As an aside: " . . .unless you believe in fairy tales that is," is a very interesting idea tacked on to "There was NO Jesus." I say this because there is SO much nonsense that people believe that has no logical merit in their search for meaning. For instance, Nietzsche's idea of "Nothing matters, and so what if it does" nihilistic approach is almost swallowed whole by those with lofty desires to be seen as academic and mentally forward.

However, I've never thought it  lofty or academic to believe in an illogical assumption for the sake of sounding intelligent. If there is no objective morality, then it cannot matter what anyone does, whether it is Jesus claiming he's a god, or Timothy McVeigh killing 168 innocent people in domestic terrorism, or Hitler gassing six million Jews. If you think ANY one of these events is wrong, then you must concede that you believe in objective morality. Unless you want to believe that you alone set the boundaries of morality. Even in that case you must believe in objective morality and that you decide its objectivity.

So is, "There is NO Jesus . . ." simply an assertion of the desire to believe that Jesus is not our Savior, an assertion of poor education, or an assertion of the nonsense that our culture has been swallowing whole, gizzards included? Like I stated in my last post, I'm a skeptic. But I'm a skeptic for untruths and poor reasoning. I believe truth when, and if, I can ascertain it. And if an idea points to nowhere, and comes from the same, I cannot believe it.

Friday, December 3, 2010

Skepticism: The Glass is Half Real

I'm a skeptic. I just am. It's hard for me to hear a statement and believe it hook, line, and sinker (maybe it's because I've never really fished). I want evidence of the fact asserted. I want concrete findings.
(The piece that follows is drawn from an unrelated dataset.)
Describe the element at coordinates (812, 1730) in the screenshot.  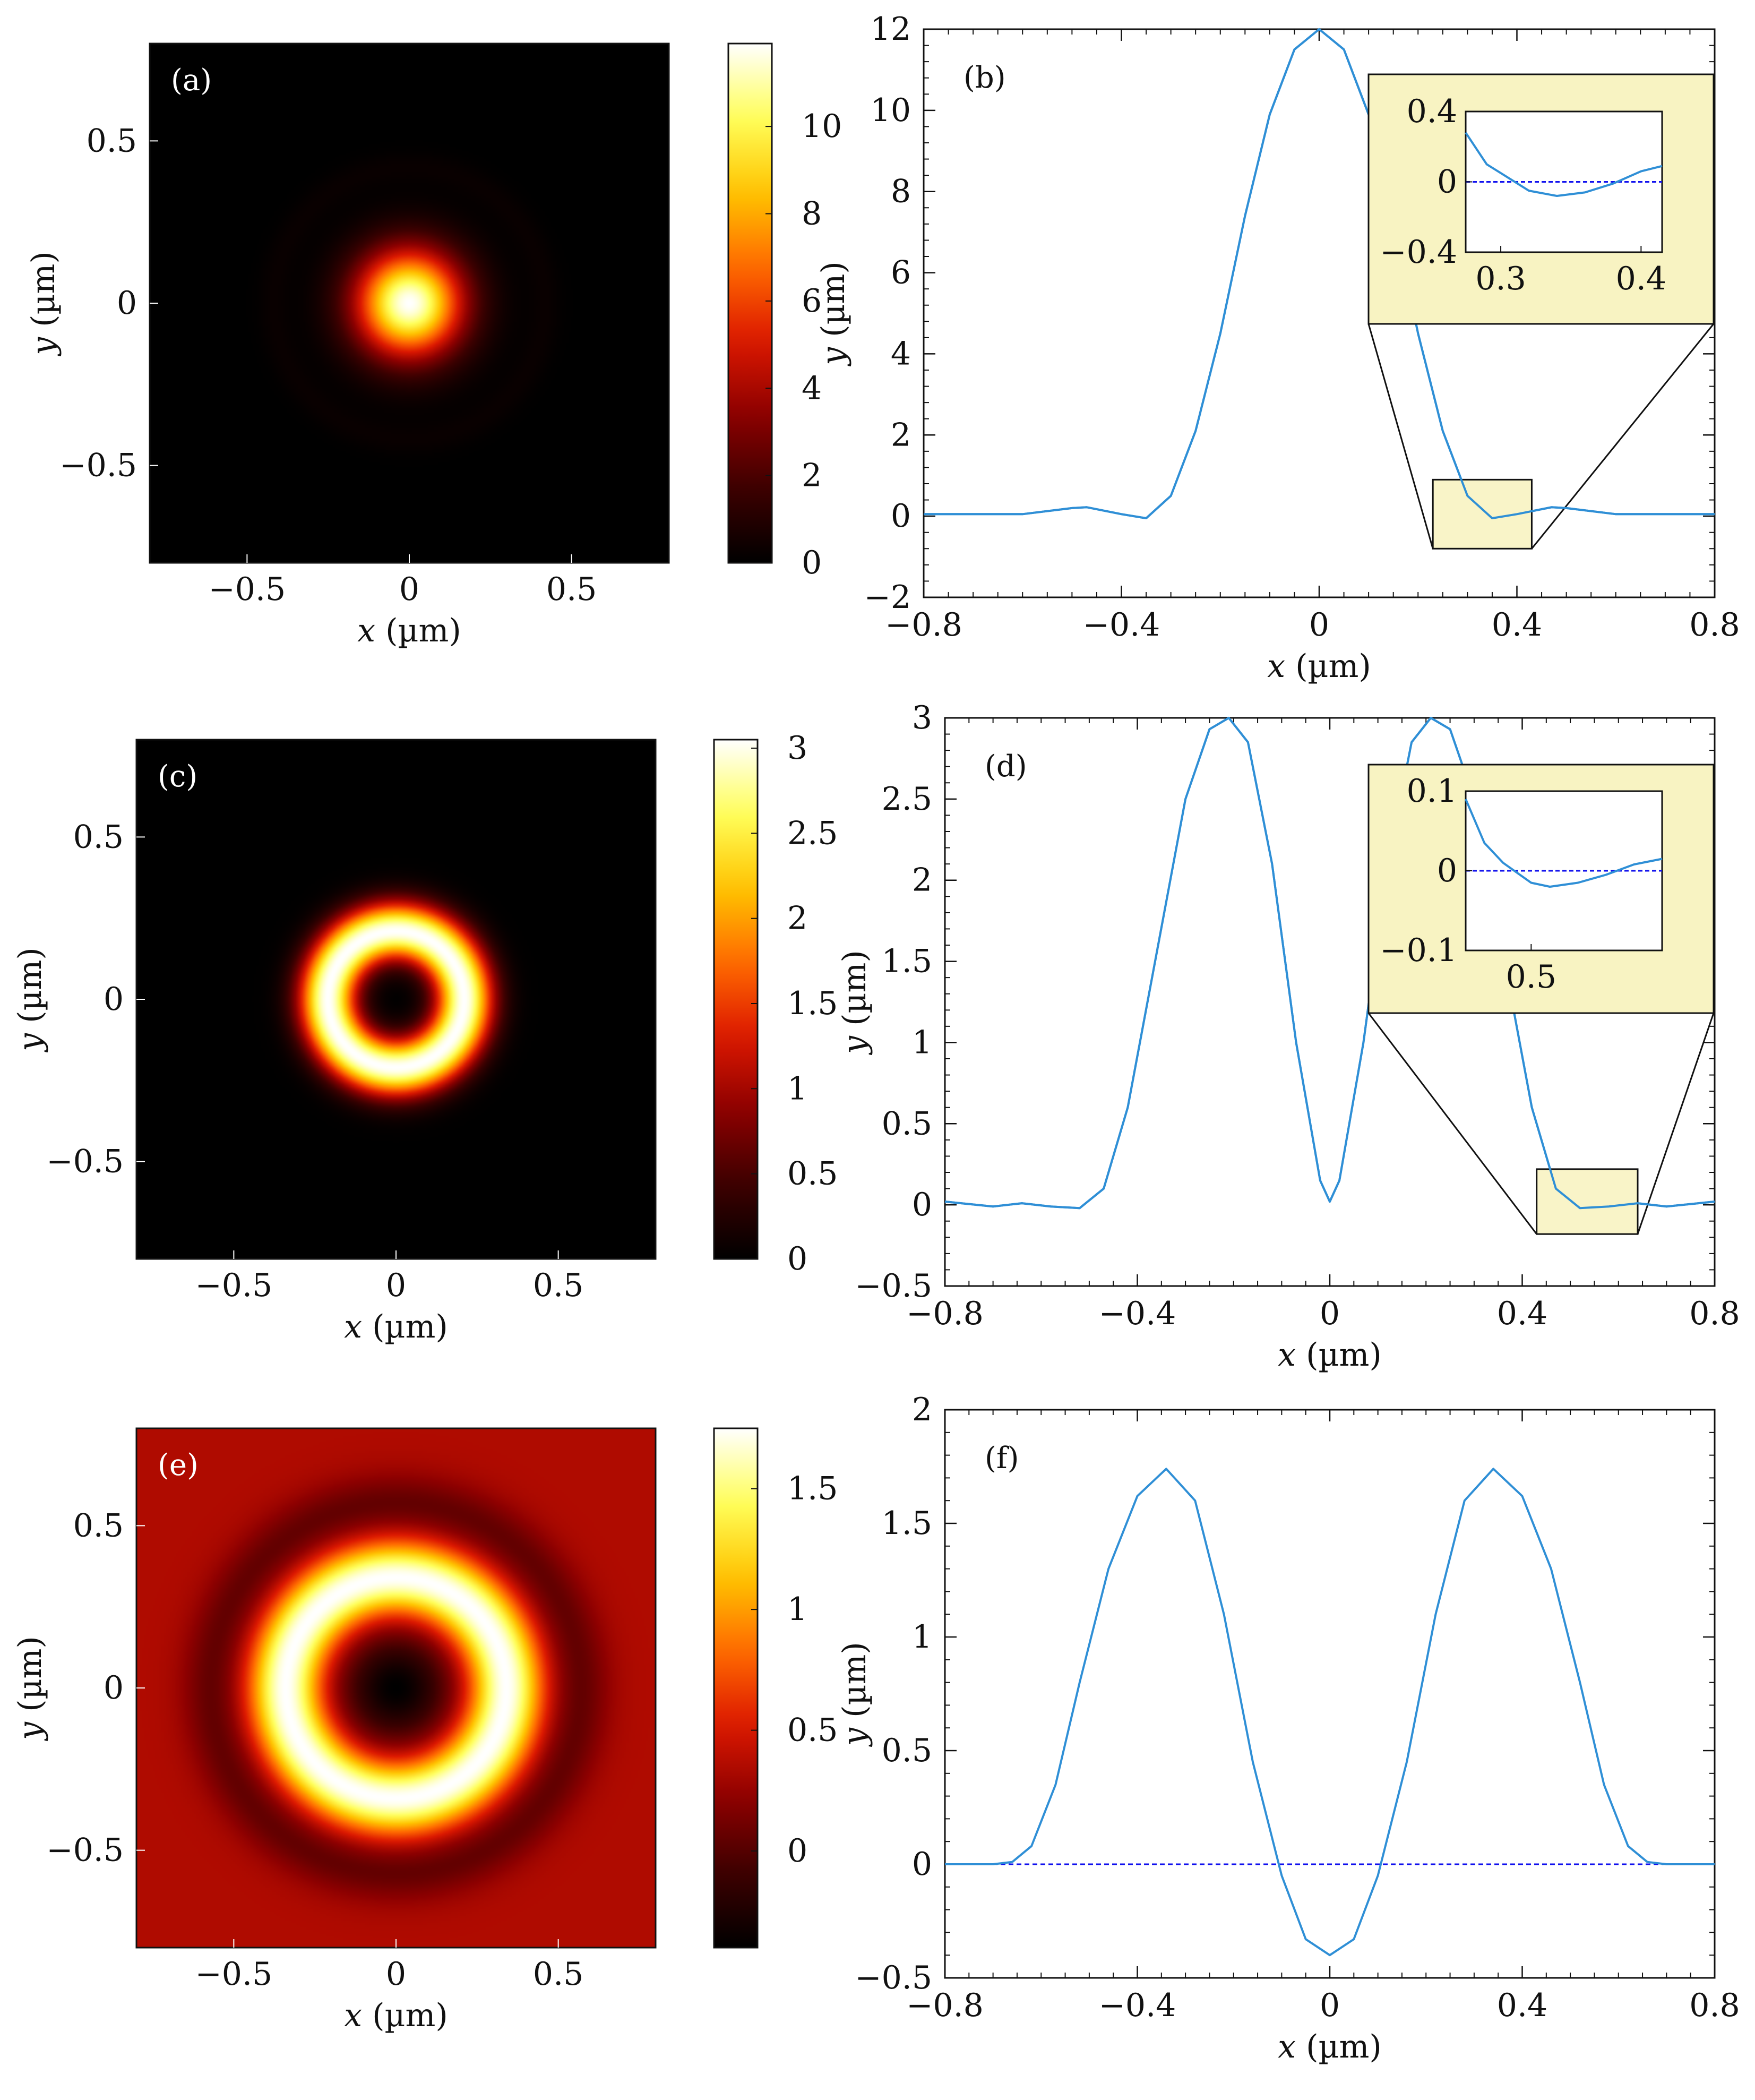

I'm going to relay an example by telling of a message I was told of another's message. So there will be a loss of communication and probably a loss in the original speaker's theme. However, it is a good example.

I was told that a talk show host had a Rabbi on the show. They were discussing the Tower of Babel and the implications for today's society. The Rabbi was explaining the Hebrew practices for establishing monuments to God through the compiling of stones. Stones were used as representations of people because every stone is different, like every person. The Tower of Babel was constructed with uniform bricks made by Nimrod. These bricks were designed to be exactly the same. The Rabbi posited that the Tower of Babel was a work of uniformity between the people and the use of uniform bricks was significant in that process. At this point, I'm still with the speaker in tacit acquiescence.
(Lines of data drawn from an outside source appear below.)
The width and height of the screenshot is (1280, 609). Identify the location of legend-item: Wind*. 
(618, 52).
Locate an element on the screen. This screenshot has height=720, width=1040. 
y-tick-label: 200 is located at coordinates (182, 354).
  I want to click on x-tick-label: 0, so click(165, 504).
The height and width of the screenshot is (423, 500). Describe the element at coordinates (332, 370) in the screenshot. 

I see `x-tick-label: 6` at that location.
The analogy was made that our current society is similar to that of Babylon. We, like those building the Tower of Babel, are trying to be more alike in our thinking and living. We are trying to forego our personal differences in an attempt to live in harmony.
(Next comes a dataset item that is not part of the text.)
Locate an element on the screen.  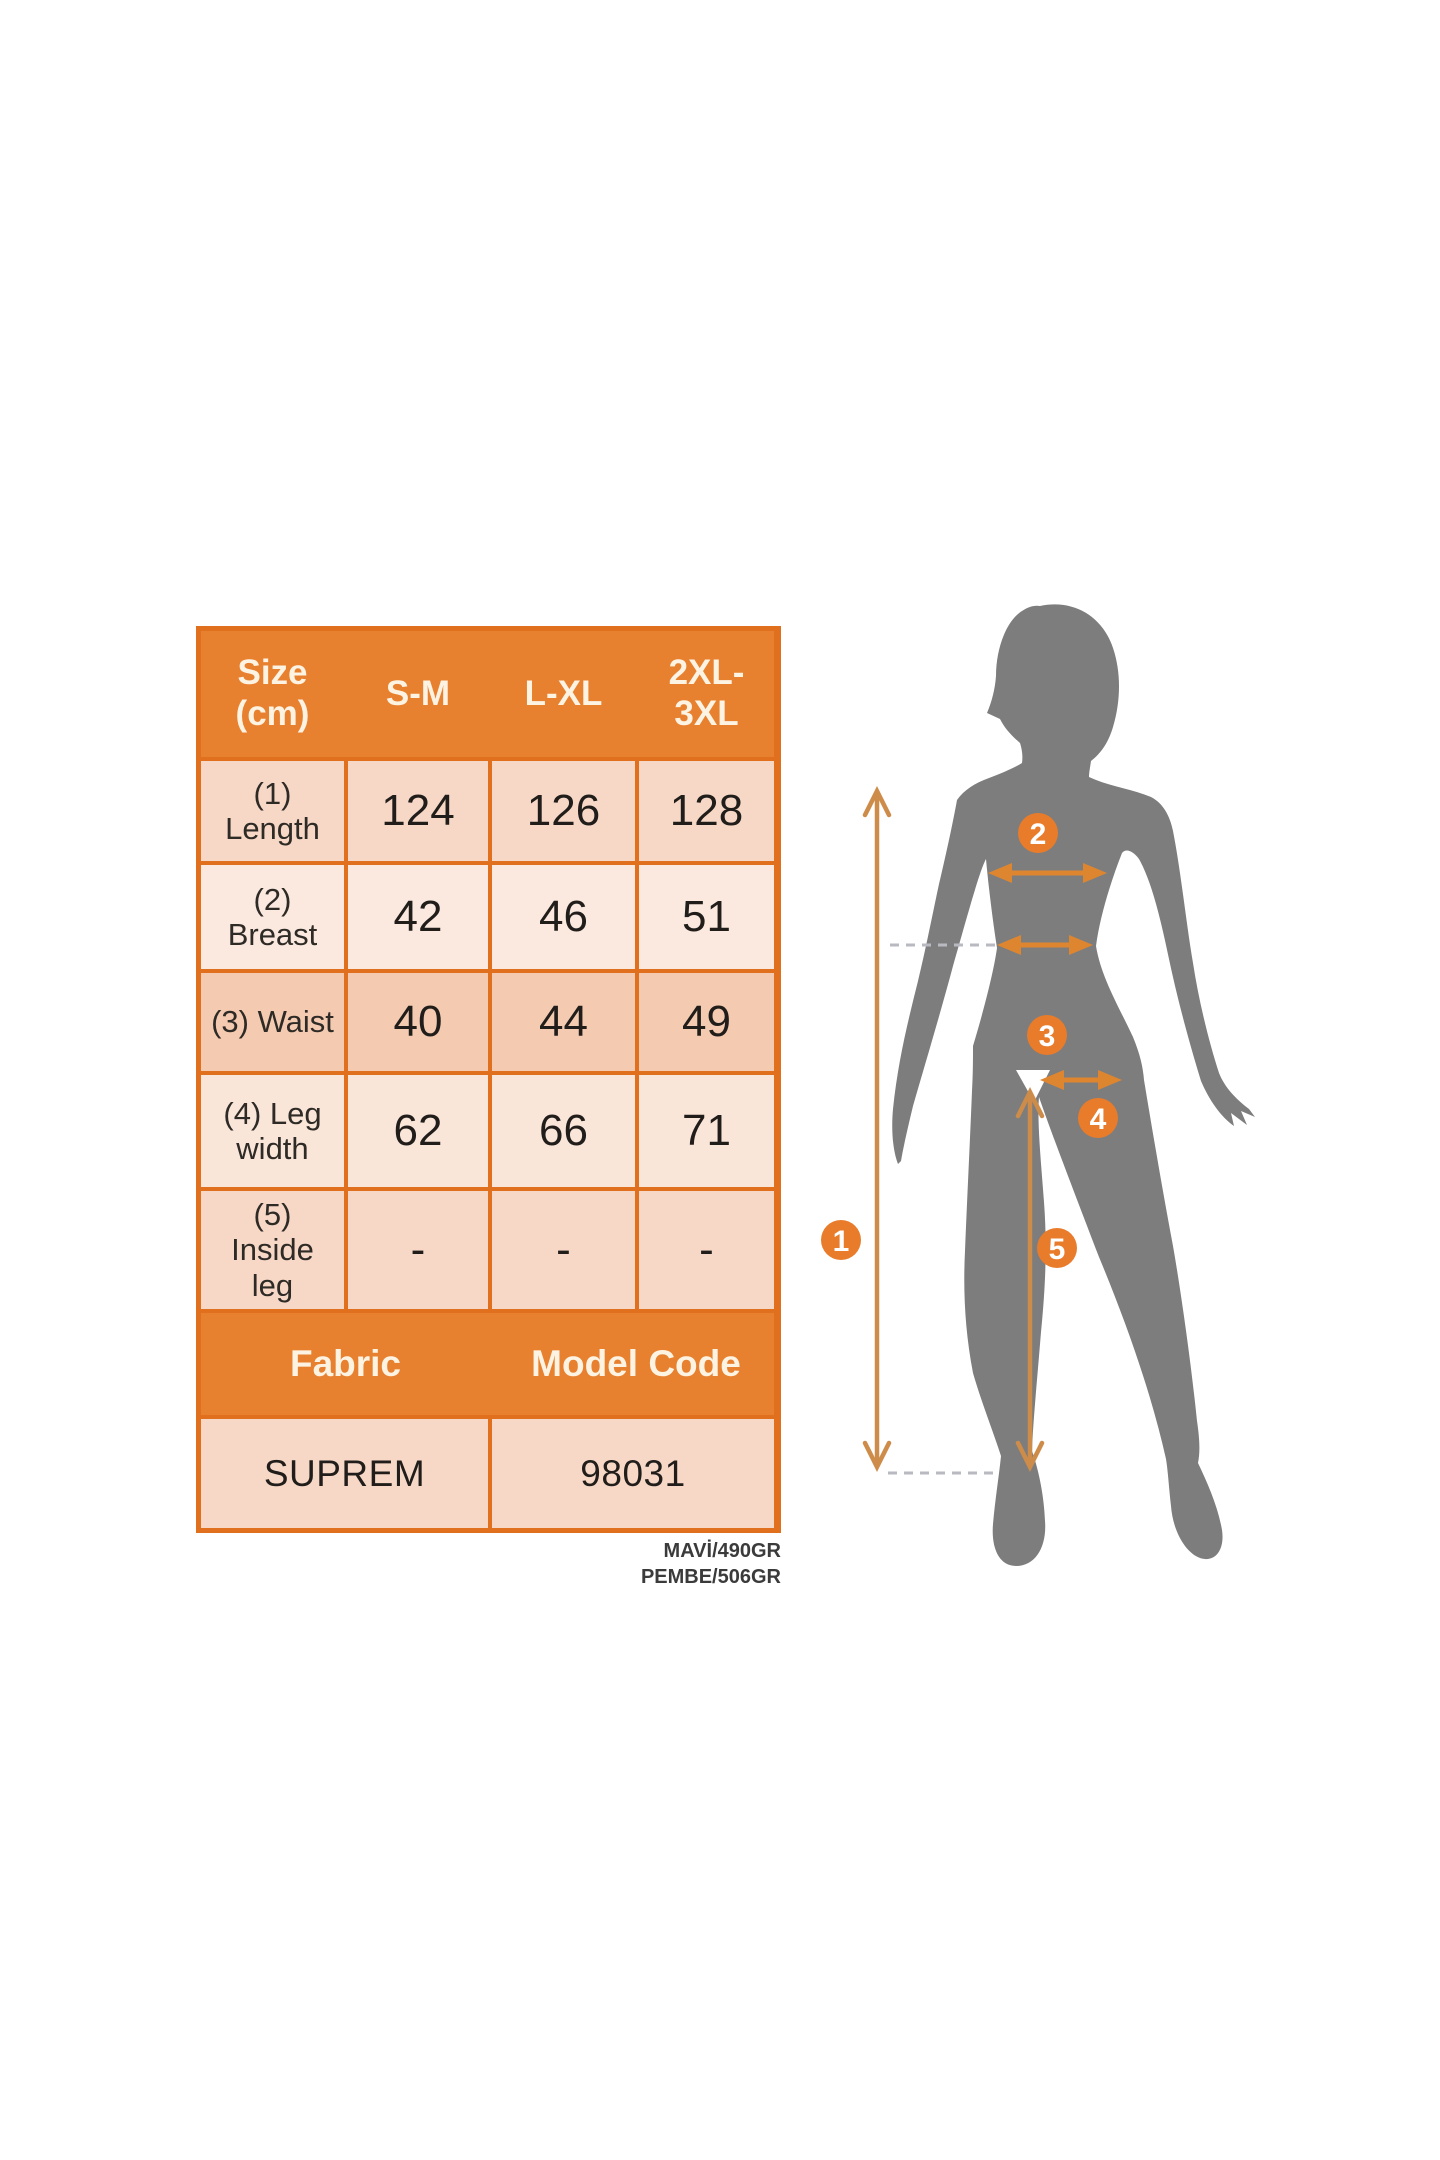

Then the Hebrew root of the word "mortar" was described. It means "materialism." It was stated that materialism is holding our society together. So, the assertion was that the story of the Tower of Babel is unbelievably similar to today's society in that we are becoming more uniform and being held together by materialism. And that the Bible is amazingly accurate in its portrayal of the United States of America in 2010 through a story written about the origins of different languages. Of course, all of these ideas must follow the presumption that the Bible has centered its themes on the United States and that the US will be the focal point in history. That is doubtful. If one considers the way the Bible is laid out in form and focus, it seems that the focal point in history is the Nation of Israel and God's people: The Jews.

But of course, that's just one skeptic's opinion.